Er musterte wieder die Kameras und Sensoren.
Er fragte sich, ob sie seine Nervosität erkannten. Er hatte seinem kommandierenden Offizier, General Zhang, versprochen, dass er Jon Ross auf ihre Seite holen könnte. Aber er hatte es nicht geschafft. Der Verlust der Backdoors zu westlichen Netzwerken war immer noch unaufgeklärt, und Shen wusste, wenn er nicht bald aufgeklärt wurde, würden eine Menge Köpfe rollen. Er konnte nur hoffen, dass seiner nicht darunter wäre.

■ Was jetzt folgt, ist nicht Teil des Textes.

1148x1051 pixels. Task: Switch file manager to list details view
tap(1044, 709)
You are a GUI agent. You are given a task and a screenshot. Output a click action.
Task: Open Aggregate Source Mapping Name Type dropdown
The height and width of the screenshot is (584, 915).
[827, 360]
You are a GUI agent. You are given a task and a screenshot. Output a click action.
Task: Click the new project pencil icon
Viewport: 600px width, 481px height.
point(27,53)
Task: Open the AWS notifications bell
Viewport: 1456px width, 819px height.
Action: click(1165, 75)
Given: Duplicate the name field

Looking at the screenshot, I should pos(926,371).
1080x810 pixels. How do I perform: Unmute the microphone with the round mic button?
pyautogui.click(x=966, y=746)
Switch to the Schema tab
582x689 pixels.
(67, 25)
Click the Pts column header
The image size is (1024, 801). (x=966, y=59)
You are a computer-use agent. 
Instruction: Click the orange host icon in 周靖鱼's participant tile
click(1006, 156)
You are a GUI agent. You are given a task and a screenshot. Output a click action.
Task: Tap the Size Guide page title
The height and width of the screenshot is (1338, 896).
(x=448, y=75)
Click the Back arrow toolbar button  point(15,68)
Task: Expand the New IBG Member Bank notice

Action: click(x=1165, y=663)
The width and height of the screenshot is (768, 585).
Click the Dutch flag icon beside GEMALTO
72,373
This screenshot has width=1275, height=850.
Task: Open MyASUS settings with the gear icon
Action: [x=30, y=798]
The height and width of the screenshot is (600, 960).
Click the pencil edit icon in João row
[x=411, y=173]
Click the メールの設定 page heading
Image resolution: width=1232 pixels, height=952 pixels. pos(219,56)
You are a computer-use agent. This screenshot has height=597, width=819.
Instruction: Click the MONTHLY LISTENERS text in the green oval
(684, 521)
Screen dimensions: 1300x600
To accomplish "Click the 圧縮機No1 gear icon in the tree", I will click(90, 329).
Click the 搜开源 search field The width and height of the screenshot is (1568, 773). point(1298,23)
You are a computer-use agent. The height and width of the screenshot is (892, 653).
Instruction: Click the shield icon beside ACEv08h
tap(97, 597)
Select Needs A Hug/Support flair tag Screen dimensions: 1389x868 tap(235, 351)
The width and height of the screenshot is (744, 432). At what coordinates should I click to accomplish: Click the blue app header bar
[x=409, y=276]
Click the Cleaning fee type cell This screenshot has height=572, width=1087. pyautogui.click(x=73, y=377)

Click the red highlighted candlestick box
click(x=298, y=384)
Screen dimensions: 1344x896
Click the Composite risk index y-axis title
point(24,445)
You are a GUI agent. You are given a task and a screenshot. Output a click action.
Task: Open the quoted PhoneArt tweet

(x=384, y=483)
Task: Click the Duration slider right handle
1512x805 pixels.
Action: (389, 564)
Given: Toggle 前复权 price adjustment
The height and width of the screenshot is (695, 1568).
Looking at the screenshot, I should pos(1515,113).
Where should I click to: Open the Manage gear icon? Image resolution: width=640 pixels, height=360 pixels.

Jon Ross hatte ihn auf die Modifikation der Chipsets angesprochen, die das Amt für allgemeines Militärgerät hinter dem Rücken der westlichen Abnehmerfirmen vornahm. Wenn Ross vom Verlust dieser Backdoors wusste, musste er von ihrer Existenz gewusst haben. Shen fragte sich immer noch, wie in aller Welt er an dieses Wissen gelangt war. Amerika und Europa waren doch gar nicht imstande, plötzliche, weitreichende Maßnahmen über Einzelunternehmen und Einzelstaaten hinweg vorzunehmen – oder auch nur E-Mails vernünftig mitzulesen! Es schien einfach unmöglich.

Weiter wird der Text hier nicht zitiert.